U.S. appellate court decisions in the Lotus v. Borland and Computer Associates v. Altai cases answered these questions with a resounding “no.” Borland provided users of its spreadsheet program with an emulation interface through which users could execute macros that they had had created in the Lotus macro command language; this caused the Borland program to produce the same functionality or behavior as the Lotus program. Altai had extracted interface information from Computer Associate’s code and reimplemented the interface in independently written code that operated in a substantially similar way.
The U.S. courts ruled that these aspects of programs were outside the scope of protection that copyright law affords to software developers. Since the Borland and Altai rulings, it has become well-accepted that program “expression” does not include program functionality, but only what program texts say and how they say it. Interfaces are considered part of program functionality. Courts also recognize that reuse of command languages may be necessary for interoperability to occur, as in the Borland case.
Lotus and Computer Associates argued that unless courts construed copyright law to give a broad scope of protection to program SSO, investment in software development would decline. The U.S. software industry has, however, thrived since the Borland and Altai rulings. The Business Software Alliance, a U.S.-based software trade association, has reported that the U.S. software industry contributed $260 billion to the U.S. economy in 2007. So the investment-based argument for broad protection is weak.
These same controversies have now surfaced in the EU in the SAS case.
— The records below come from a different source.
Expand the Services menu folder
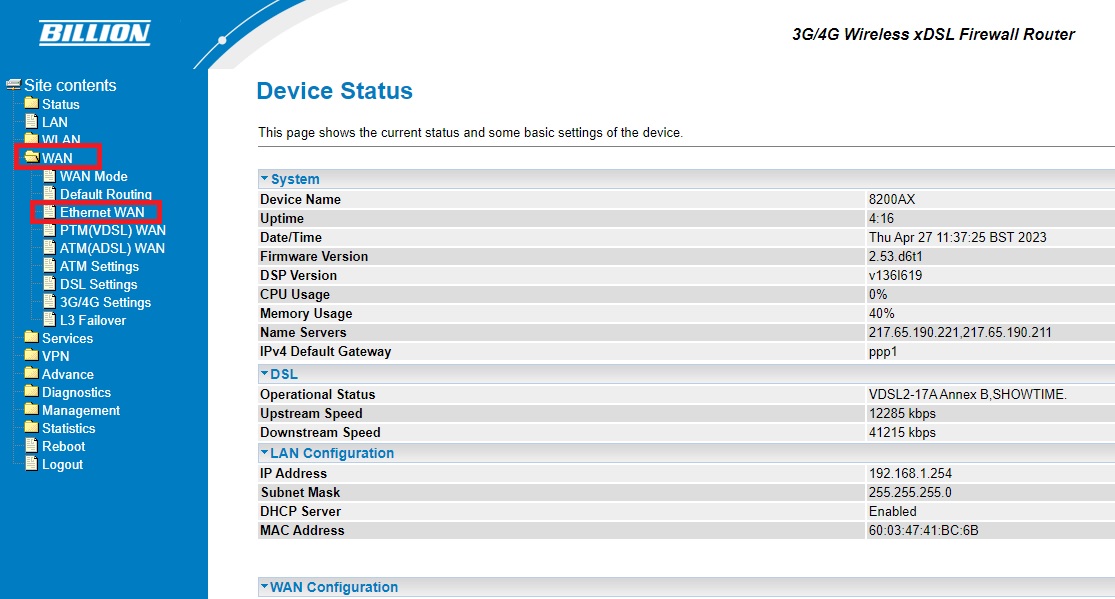 pos(67,338)

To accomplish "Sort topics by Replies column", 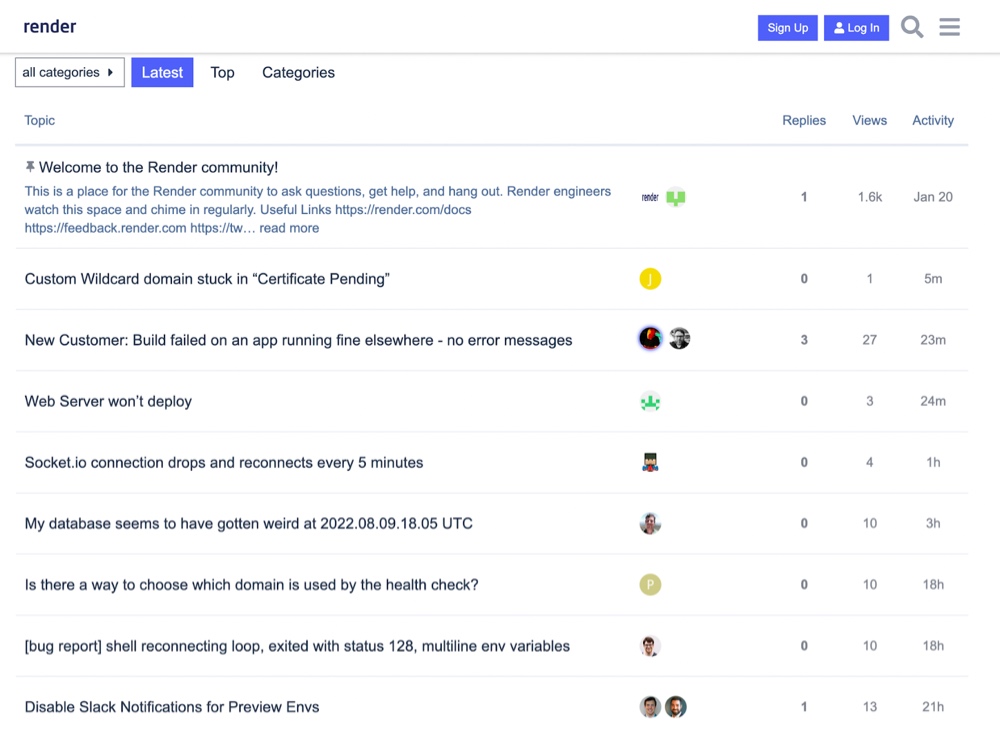I will coord(804,120).
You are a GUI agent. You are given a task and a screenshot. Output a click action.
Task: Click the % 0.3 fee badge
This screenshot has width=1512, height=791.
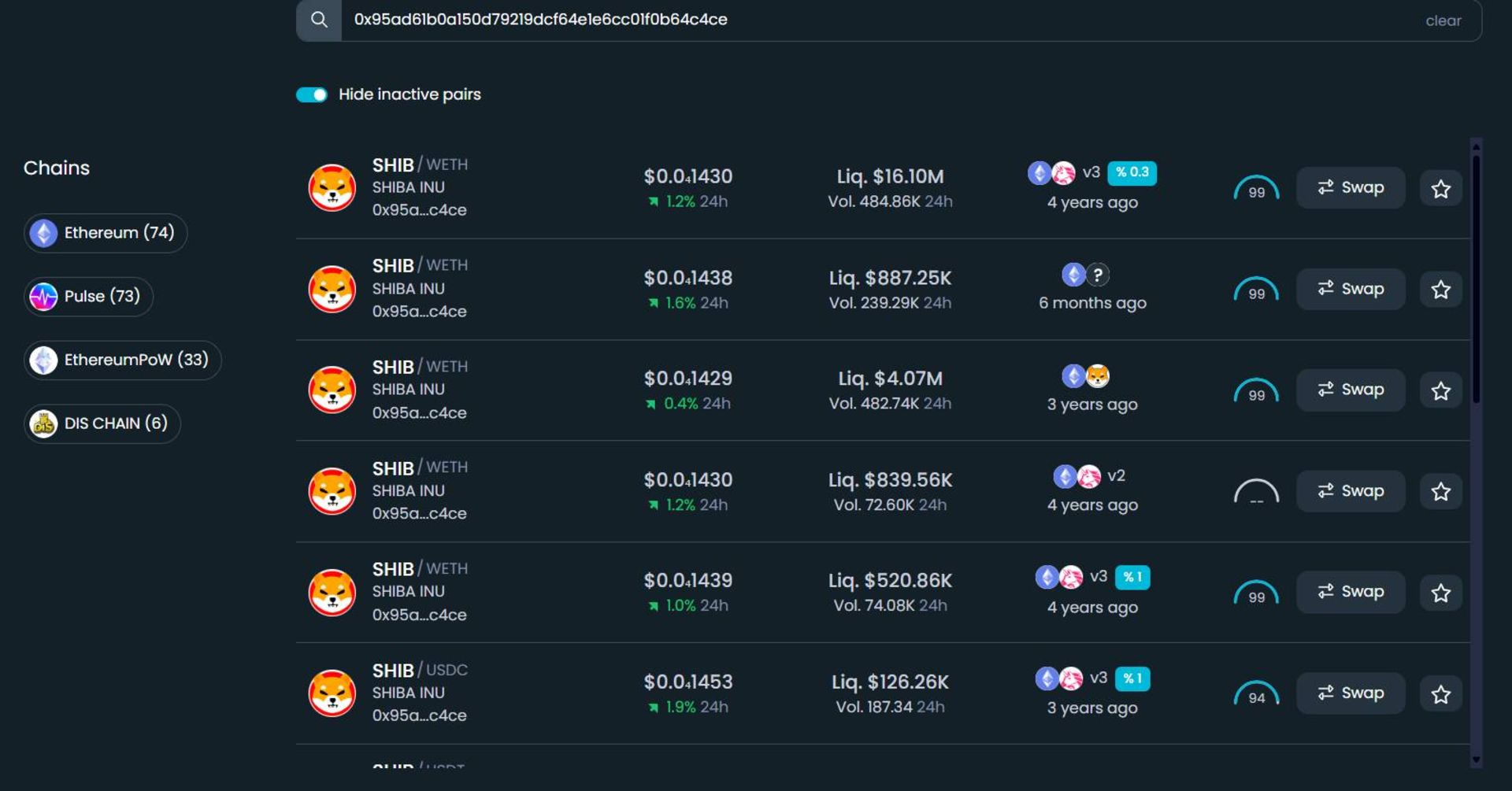point(1132,172)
The English High Court decision is consistent with the Borland and Altai decisions. It held that WPL had not infringed copyright in SAS’s statistical analysis program when it reimplemented SAS program functionality in an independently written program. Nor had WPL infringed copyright by its use of the programming language set forth in the SAS manuals with which SAS users could construct mini-programs to invoke SAS functionality. The court also ruled that the SAS file formats functioned as interfaces necessary to successful interoperability with the mini-programs. In short, WPL’s program accepts the same inputs as the SAS program and produces the same outputs and emulates SAS program functionality (although WPL’s program does not support some features of the SAS program).
The English High Court was, I believe, right that its ruling was consistent with the EU software directive. It found support for its conclusions in parts of the directive indicating that program interfaces necessary to interoperability and programming languages may be among the aspects of programs that should be considered unprotectable ideas and principles.
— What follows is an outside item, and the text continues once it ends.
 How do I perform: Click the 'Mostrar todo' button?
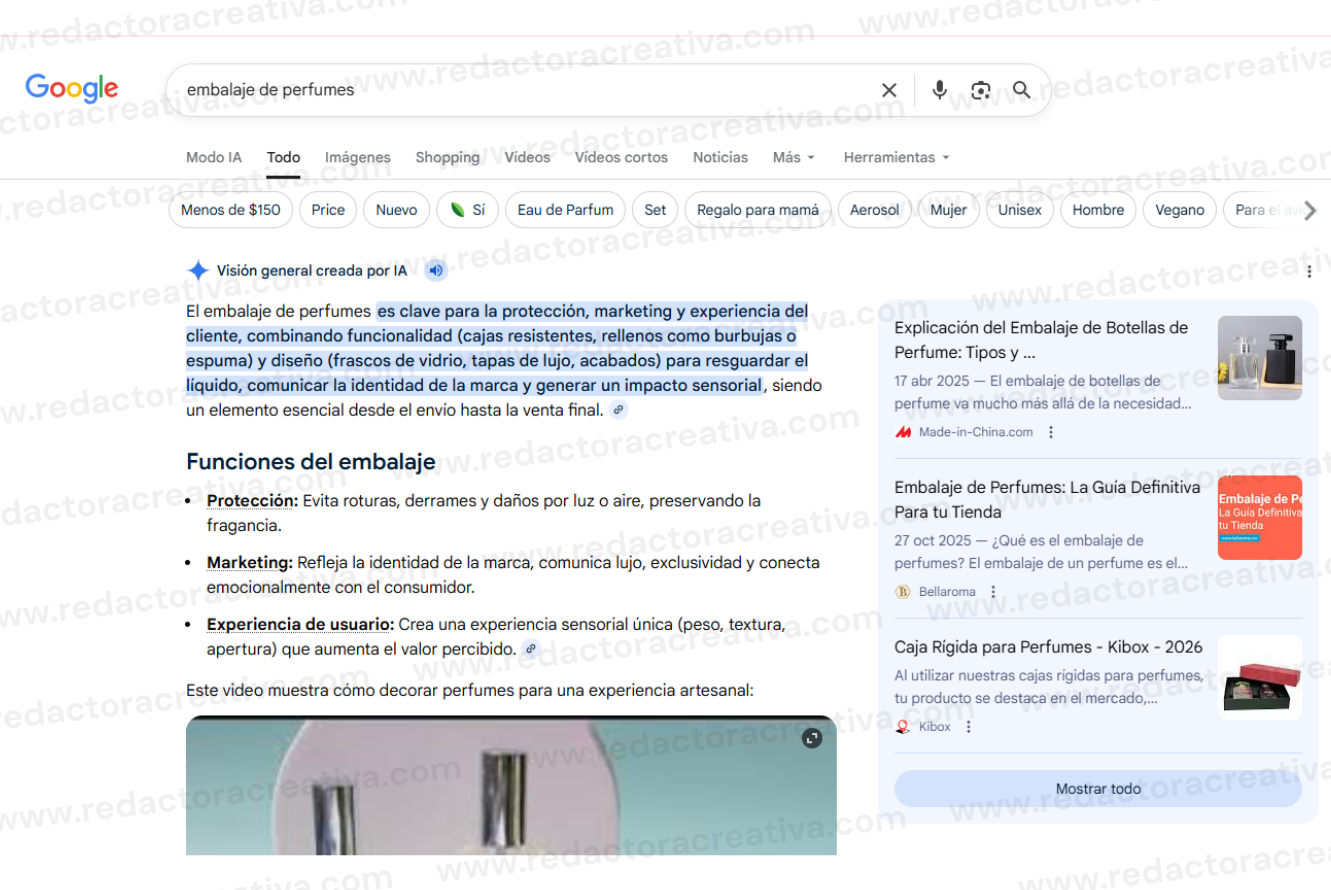1098,789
While the directive does not say anything directly about program functionality or behavior, it speaks of the need to find substantial similarity in the expression of program ideas before infringement is found. In the SAS case, WPL had no access to SAS source code or any other documentation about the internal design of the program, which is where program expression is to be found. So there has been no copying of program expression, just as in the Borland case.
SAS has argued that the 1991 EU software directive only excludes abstract ideas, not concrete innovations such as program functionality and command languages; it also argues that investment in software development will be harmed by a ruling in WPL’s favor. I believe both assertions are wrong, and dangerously so. If SAS wins its appeal to the ECJ, many open source as well as proprietary software companies will be at risk, for it is common for programs of the same type to produce substantially similar functionality. Competition and ongoing innovation in the software industry will be deeply affected by the outcome of this case before the ECJ. Let’s hope the ECJ gets to the right answers.